Pixel coordinate grounding data:
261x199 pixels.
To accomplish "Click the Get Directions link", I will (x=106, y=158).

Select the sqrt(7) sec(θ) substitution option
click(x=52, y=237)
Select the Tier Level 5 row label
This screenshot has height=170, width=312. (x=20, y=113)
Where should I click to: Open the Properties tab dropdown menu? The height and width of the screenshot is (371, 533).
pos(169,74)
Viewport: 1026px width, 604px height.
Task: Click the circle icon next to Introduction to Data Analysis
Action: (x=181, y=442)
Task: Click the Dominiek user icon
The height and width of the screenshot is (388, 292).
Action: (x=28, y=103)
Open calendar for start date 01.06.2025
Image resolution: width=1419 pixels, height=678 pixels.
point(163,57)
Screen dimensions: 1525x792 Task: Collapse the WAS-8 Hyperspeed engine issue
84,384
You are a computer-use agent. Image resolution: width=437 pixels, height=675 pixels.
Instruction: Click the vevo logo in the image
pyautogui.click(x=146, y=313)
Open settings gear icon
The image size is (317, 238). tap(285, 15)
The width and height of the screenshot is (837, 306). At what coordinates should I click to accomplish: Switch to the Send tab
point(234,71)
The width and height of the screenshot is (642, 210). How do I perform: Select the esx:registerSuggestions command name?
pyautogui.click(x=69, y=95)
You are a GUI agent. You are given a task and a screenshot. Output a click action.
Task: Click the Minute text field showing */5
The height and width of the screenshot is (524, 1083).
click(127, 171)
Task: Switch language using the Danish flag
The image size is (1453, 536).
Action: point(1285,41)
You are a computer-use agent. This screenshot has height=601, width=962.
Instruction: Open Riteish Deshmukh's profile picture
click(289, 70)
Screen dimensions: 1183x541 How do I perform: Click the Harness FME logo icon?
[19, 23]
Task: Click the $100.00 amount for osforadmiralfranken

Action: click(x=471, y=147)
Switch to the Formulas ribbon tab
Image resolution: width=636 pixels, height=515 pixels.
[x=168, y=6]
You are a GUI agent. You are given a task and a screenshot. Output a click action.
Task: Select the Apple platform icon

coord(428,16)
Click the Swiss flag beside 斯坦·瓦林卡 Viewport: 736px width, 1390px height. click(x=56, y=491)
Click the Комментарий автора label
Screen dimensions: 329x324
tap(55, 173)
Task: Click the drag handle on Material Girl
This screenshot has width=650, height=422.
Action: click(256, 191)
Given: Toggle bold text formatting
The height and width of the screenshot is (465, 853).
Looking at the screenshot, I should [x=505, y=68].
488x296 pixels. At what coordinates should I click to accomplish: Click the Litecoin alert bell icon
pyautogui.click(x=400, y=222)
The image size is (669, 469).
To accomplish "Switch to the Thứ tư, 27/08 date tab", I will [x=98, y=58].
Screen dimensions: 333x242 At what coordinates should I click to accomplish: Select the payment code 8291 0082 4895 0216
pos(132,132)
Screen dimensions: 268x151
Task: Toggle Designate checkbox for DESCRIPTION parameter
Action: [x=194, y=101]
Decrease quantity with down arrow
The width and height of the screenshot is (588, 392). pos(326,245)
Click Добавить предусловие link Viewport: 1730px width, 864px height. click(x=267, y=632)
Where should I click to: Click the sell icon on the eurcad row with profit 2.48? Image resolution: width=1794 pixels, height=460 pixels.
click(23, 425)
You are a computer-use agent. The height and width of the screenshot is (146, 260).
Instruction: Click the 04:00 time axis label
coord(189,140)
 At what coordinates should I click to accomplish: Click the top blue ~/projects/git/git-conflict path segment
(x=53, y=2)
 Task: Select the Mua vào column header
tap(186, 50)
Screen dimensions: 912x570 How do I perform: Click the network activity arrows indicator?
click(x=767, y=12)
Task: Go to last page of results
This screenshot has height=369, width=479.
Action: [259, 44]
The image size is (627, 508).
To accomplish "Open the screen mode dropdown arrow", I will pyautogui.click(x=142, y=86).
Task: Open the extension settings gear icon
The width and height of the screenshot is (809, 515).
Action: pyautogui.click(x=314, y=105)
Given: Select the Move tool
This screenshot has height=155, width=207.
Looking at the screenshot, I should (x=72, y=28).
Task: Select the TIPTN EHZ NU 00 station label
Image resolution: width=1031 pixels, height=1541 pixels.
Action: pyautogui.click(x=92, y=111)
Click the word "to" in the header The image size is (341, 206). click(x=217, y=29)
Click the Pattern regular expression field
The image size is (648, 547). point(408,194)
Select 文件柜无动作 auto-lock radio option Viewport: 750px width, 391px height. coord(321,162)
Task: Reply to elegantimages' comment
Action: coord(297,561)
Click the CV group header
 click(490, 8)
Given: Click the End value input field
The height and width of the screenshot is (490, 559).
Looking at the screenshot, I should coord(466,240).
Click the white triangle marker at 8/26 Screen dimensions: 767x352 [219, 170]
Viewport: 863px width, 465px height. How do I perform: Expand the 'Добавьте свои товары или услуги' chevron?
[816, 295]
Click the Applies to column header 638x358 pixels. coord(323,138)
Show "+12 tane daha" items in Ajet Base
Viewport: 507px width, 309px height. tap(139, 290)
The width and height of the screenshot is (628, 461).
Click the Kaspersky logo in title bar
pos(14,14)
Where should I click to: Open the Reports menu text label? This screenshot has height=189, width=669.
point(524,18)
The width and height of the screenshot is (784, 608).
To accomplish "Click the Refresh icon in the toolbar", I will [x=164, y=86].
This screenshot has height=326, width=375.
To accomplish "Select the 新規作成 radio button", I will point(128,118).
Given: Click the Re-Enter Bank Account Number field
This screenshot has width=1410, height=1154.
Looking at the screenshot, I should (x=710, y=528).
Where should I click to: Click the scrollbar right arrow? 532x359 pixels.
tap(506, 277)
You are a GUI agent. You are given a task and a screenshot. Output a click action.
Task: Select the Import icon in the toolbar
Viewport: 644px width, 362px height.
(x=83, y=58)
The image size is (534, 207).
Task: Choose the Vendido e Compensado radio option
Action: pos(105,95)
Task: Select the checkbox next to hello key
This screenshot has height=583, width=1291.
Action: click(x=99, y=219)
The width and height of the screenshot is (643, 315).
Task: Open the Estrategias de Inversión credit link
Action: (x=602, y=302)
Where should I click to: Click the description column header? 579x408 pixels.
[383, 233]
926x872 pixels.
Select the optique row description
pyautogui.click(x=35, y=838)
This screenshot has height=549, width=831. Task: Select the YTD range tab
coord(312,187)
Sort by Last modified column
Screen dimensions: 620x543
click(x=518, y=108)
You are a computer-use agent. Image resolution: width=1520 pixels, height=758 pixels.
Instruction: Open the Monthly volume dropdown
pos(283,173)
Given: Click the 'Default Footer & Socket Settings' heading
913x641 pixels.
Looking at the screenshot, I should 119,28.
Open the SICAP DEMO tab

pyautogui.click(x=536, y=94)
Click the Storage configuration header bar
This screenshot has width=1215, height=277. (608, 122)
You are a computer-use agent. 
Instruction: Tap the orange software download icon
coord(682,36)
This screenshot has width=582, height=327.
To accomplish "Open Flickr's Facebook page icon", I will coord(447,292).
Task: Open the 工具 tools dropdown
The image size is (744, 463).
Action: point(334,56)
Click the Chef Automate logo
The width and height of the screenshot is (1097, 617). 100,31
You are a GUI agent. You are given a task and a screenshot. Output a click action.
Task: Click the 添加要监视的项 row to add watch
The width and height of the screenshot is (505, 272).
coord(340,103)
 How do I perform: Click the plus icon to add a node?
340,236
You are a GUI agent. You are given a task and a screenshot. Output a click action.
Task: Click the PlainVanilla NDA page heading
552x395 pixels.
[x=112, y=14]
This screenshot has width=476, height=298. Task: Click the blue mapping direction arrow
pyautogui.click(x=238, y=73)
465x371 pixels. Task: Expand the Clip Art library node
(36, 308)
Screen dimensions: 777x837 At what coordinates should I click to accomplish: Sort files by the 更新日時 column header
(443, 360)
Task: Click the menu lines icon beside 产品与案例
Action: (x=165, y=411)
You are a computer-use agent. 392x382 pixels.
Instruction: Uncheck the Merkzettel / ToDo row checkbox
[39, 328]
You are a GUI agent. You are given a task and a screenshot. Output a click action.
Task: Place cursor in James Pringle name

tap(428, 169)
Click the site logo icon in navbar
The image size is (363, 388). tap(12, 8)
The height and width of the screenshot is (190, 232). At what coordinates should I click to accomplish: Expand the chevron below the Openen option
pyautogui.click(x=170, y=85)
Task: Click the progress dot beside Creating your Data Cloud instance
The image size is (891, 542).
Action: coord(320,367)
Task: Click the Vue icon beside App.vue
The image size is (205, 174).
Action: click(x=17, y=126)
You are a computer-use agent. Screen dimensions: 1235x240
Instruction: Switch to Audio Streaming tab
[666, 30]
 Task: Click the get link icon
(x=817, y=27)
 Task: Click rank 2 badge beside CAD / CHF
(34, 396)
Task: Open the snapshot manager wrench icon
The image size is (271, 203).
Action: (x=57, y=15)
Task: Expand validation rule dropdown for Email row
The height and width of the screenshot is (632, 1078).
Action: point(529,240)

▶ [Work task]
The lines of the records that contain the string "heading" should be located and copied.

▶ [Result of the task]
Given: Click the 'Default Footer & Socket Settings' heading
Task: Click the PlainVanilla NDA page heading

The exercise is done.